D'ailleurs, l'Église veille, et elle a souvent la main lourde. Au début du treizième siècle, le pape lança l'anathème contre Raimond VI, comte de Toulouse, accusé de favoriser l'hérésie albigeoise. Le légat qu'il envoya pour assurer l'exécution de la sentence fut assassiné par un écuyer du comte, désireux sans doute de plaire à son maître. A la suite de quoi le haut et puissant comte de Toulouse fut contraint de se présenter devant l'église de Saint-Gilles, en Provence. Fouetté de verges, « nu et flagellé », il dut descendre dans la crypte où reposait la dépouille mortelle de sa prétendue victime, bien que sa responsabilité personnelle n'eût pas été établie.

Les barons étaient trop attachés à leur droit de guerre privée pour qu'il fût possible de les en priver. L'Église, qui souffrait aussi des violences féodales, réussit pourtant à le limiter. Vers le milieu du onzième siècle, un concile fixa la durée de la « trêve de Dieu » : la guerre était interdite aux époques des grandes fêtes religieuses, et aussi de jeudi à dimanche, jours de la semaine correspondant à la période qui s'étendit de la Passion jusqu'à la Résurrection. Instituant ainsi la trêve de Dieu, l'Église s'adressait au sentiment religieux du baron féodal. Par la chevalerie, elle fit appel à un sentiment presque aussi fort, à sa fierté, à son orgueil.

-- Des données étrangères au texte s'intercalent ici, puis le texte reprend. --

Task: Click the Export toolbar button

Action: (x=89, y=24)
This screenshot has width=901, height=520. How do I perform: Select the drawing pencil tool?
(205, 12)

Célébrer par une cérémonie le moment où l'adolescent atteignait l'âge de porter les armes était un très ancien usage. L'Église sanctifia cet usage d'abord païen. Au douzième siècle, le jeune écuyer qui aspire à entrer dans l'ordre de la chevalerie doit accomplir certains rites de caractère religieux - la veillée des armes dans la chapelle du château, la confession, la communion - puis il jure d'observer le code du chevalier, de défendre les faibles de respecter la femme, de protéger la veuve et l'orphelin. Le blâme, sinon le mépris de ses pairs assure le respect de ces engagements. Le vassal félon était celui qui manquait à ses obligations envers son suzerain ; le chevalier félon était celui qui manquait à ses obligations de chevalier - et l'un ne valait pas mieux que l'autre. La chevalerie a donc introduit chez ceux qui combattent des valeurs morales nouvelles. C'est par elle que le sentiment de l'honneur et de la courtoisie, avec ses insuffisances et ses lacunes, est devenu de tradition dans la société nobiliaire.